PROBLEM REQUIREMENTS: Return the lines of the data below exactly. Start at the first and end with the line containing "You are a GUI".

Content starts

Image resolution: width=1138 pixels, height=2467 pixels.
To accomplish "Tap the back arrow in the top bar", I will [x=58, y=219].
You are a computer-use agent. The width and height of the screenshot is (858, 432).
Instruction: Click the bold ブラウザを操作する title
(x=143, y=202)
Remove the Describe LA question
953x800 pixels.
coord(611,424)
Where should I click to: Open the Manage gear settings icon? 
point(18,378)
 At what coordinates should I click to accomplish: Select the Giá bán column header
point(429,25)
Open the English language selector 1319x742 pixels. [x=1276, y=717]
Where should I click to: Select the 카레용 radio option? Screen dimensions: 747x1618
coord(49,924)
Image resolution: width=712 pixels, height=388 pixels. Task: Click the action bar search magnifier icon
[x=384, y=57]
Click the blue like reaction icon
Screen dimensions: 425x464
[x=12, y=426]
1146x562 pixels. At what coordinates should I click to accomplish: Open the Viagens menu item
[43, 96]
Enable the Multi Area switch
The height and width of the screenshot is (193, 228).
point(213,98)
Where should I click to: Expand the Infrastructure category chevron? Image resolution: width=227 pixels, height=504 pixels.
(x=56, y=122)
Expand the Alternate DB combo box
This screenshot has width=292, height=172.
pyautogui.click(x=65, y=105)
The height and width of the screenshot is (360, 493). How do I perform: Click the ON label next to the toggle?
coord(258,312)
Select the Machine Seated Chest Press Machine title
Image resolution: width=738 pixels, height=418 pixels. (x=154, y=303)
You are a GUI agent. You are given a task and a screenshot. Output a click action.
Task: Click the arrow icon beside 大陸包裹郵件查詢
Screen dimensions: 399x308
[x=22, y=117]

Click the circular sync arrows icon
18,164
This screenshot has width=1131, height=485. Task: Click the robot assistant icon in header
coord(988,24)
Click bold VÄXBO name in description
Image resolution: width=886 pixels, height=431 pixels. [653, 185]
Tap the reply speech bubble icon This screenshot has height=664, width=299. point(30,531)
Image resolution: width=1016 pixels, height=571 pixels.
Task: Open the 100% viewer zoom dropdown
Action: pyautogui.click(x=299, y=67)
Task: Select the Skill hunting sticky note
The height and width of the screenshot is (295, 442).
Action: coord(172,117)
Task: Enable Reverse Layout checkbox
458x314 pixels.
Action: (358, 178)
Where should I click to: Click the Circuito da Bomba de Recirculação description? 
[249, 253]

Content ends

EXPECTED ANSWER:
Image resolution: width=1138 pixels, height=2467 pixels.
To accomplish "Tap the back arrow in the top bar", I will [x=58, y=219].
You are a computer-use agent. The width and height of the screenshot is (858, 432).
Instruction: Click the bold ブラウザを操作する title
(x=143, y=202)
Remove the Describe LA question
953x800 pixels.
coord(611,424)
Where should I click to: Open the Manage gear settings icon? 
point(18,378)
 At what coordinates should I click to accomplish: Select the Giá bán column header
point(429,25)
Open the English language selector 1319x742 pixels. [x=1276, y=717]
Where should I click to: Select the 카레용 radio option? Screen dimensions: 747x1618
coord(49,924)
Image resolution: width=712 pixels, height=388 pixels. Task: Click the action bar search magnifier icon
[x=384, y=57]
Click the blue like reaction icon
Screen dimensions: 425x464
[x=12, y=426]
1146x562 pixels. At what coordinates should I click to accomplish: Open the Viagens menu item
[43, 96]
Enable the Multi Area switch
The height and width of the screenshot is (193, 228).
point(213,98)
Where should I click to: Expand the Infrastructure category chevron? Image resolution: width=227 pixels, height=504 pixels.
(x=56, y=122)
Expand the Alternate DB combo box
This screenshot has width=292, height=172.
pyautogui.click(x=65, y=105)
The height and width of the screenshot is (360, 493). How do I perform: Click the ON label next to the toggle?
coord(258,312)
Select the Machine Seated Chest Press Machine title
Image resolution: width=738 pixels, height=418 pixels. (x=154, y=303)
You are a GUI agent. You are given a task and a screenshot. Output a click action.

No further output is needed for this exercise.